ASSIGNMENT:
I need all the entries repeated exactly as written.

INPUT DATA:

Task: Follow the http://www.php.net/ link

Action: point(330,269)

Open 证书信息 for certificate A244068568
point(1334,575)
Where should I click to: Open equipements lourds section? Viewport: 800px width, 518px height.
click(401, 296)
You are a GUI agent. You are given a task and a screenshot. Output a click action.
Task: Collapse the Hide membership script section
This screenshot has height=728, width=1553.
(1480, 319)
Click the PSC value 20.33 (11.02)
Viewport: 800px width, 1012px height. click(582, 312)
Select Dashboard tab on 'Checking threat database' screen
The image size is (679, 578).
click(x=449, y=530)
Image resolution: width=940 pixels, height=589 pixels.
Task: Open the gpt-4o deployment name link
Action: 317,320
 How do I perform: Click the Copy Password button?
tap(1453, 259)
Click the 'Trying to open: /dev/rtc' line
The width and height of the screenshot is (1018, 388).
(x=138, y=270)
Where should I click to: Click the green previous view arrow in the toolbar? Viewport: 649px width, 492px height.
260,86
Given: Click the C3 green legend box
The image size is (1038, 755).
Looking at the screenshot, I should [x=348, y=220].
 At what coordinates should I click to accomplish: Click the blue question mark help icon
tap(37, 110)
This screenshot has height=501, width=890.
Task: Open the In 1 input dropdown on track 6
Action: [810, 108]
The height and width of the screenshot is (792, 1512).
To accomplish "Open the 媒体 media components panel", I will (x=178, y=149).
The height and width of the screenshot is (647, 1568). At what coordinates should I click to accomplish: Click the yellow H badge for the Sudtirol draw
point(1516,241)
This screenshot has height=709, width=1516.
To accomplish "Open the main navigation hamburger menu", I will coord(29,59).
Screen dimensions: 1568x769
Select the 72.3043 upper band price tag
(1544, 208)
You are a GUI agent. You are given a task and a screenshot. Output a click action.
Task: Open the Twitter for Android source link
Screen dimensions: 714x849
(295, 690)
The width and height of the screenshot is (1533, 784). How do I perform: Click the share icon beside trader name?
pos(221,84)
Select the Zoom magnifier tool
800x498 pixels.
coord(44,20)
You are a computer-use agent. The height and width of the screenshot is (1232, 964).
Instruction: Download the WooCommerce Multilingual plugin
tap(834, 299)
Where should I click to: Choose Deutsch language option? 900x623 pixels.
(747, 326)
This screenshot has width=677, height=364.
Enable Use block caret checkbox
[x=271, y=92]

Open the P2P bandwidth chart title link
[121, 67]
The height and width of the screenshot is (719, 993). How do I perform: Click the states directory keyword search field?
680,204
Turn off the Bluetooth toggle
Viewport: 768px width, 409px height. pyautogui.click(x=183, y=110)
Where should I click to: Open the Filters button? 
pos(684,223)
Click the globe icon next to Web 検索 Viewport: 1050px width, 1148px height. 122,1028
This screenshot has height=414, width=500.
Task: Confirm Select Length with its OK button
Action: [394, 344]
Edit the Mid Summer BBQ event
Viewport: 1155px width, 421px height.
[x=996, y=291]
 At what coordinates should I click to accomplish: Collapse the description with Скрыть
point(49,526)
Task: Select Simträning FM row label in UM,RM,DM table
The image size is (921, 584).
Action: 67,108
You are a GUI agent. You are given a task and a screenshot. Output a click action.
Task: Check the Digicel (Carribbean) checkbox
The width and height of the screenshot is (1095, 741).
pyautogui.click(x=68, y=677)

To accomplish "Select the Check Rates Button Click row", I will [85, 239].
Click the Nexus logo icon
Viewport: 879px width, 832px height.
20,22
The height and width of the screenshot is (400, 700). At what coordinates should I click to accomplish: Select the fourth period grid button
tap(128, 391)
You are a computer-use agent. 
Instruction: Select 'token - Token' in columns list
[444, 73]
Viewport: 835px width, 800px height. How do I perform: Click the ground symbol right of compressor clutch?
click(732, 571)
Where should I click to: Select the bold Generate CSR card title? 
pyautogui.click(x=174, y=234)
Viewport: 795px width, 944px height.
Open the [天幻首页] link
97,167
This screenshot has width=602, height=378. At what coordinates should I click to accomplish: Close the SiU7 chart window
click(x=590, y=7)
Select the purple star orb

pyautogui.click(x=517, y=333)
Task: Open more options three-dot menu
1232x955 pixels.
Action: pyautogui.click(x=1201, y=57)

RESPONSE:
Task: Follow the http://www.php.net/ link

Action: point(330,269)

Open 证书信息 for certificate A244068568
point(1334,575)
Where should I click to: Open equipements lourds section? Viewport: 800px width, 518px height.
click(401, 296)
You are a GUI agent. You are given a task and a screenshot. Output a click action.
Task: Collapse the Hide membership script section
This screenshot has height=728, width=1553.
(1480, 319)
Click the PSC value 20.33 (11.02)
Viewport: 800px width, 1012px height. click(582, 312)
Select Dashboard tab on 'Checking threat database' screen
The image size is (679, 578).
click(x=449, y=530)
Image resolution: width=940 pixels, height=589 pixels.
Task: Open the gpt-4o deployment name link
Action: 317,320
 How do I perform: Click the Copy Password button?
tap(1453, 259)
Click the 'Trying to open: /dev/rtc' line
The width and height of the screenshot is (1018, 388).
(x=138, y=270)
Where should I click to: Click the green previous view arrow in the toolbar? Viewport: 649px width, 492px height.
260,86
Given: Click the C3 green legend box
The image size is (1038, 755).
Looking at the screenshot, I should [x=348, y=220].
 At what coordinates should I click to accomplish: Click the blue question mark help icon
tap(37, 110)
This screenshot has height=501, width=890.
Task: Open the In 1 input dropdown on track 6
Action: [810, 108]
The height and width of the screenshot is (792, 1512).
To accomplish "Open the 媒体 media components panel", I will (x=178, y=149).
The height and width of the screenshot is (647, 1568). At what coordinates should I click to accomplish: Click the yellow H badge for the Sudtirol draw
point(1516,241)
This screenshot has height=709, width=1516.
To accomplish "Open the main navigation hamburger menu", I will coord(29,59).
Screen dimensions: 1568x769
Select the 72.3043 upper band price tag
(1544, 208)
You are a GUI agent. You are given a task and a screenshot. Output a click action.
Task: Open the Twitter for Android source link
Screen dimensions: 714x849
(295, 690)
The width and height of the screenshot is (1533, 784). How do I perform: Click the share icon beside trader name?
pos(221,84)
Select the Zoom magnifier tool
800x498 pixels.
coord(44,20)
You are a computer-use agent. The height and width of the screenshot is (1232, 964).
Instruction: Download the WooCommerce Multilingual plugin
tap(834, 299)
Where should I click to: Choose Deutsch language option? 900x623 pixels.
(747, 326)
This screenshot has width=677, height=364.
Enable Use block caret checkbox
[x=271, y=92]

Open the P2P bandwidth chart title link
[121, 67]
The height and width of the screenshot is (719, 993). How do I perform: Click the states directory keyword search field?
680,204
Turn off the Bluetooth toggle
Viewport: 768px width, 409px height. pyautogui.click(x=183, y=110)
Where should I click to: Open the Filters button? 
pos(684,223)
Click the globe icon next to Web 検索 Viewport: 1050px width, 1148px height. 122,1028
This screenshot has height=414, width=500.
Task: Confirm Select Length with its OK button
Action: [394, 344]
Edit the Mid Summer BBQ event
Viewport: 1155px width, 421px height.
[x=996, y=291]
 At what coordinates should I click to accomplish: Collapse the description with Скрыть
point(49,526)
Task: Select Simträning FM row label in UM,RM,DM table
The image size is (921, 584).
Action: 67,108
You are a GUI agent. You are given a task and a screenshot. Output a click action.
Task: Check the Digicel (Carribbean) checkbox
The width and height of the screenshot is (1095, 741).
pyautogui.click(x=68, y=677)

To accomplish "Select the Check Rates Button Click row", I will [85, 239].
Click the Nexus logo icon
Viewport: 879px width, 832px height.
20,22
The height and width of the screenshot is (400, 700). At what coordinates should I click to accomplish: Select the fourth period grid button
tap(128, 391)
You are a computer-use agent. 
Instruction: Select 'token - Token' in columns list
[444, 73]
Viewport: 835px width, 800px height. How do I perform: Click the ground symbol right of compressor clutch?
click(732, 571)
Where should I click to: Select the bold Generate CSR card title? 
pyautogui.click(x=174, y=234)
Viewport: 795px width, 944px height.
Open the [天幻首页] link
97,167
This screenshot has width=602, height=378. At what coordinates should I click to accomplish: Close the SiU7 chart window
click(x=590, y=7)
Select the purple star orb

pyautogui.click(x=517, y=333)
Task: Open more options three-dot menu
1232x955 pixels.
Action: pyautogui.click(x=1201, y=57)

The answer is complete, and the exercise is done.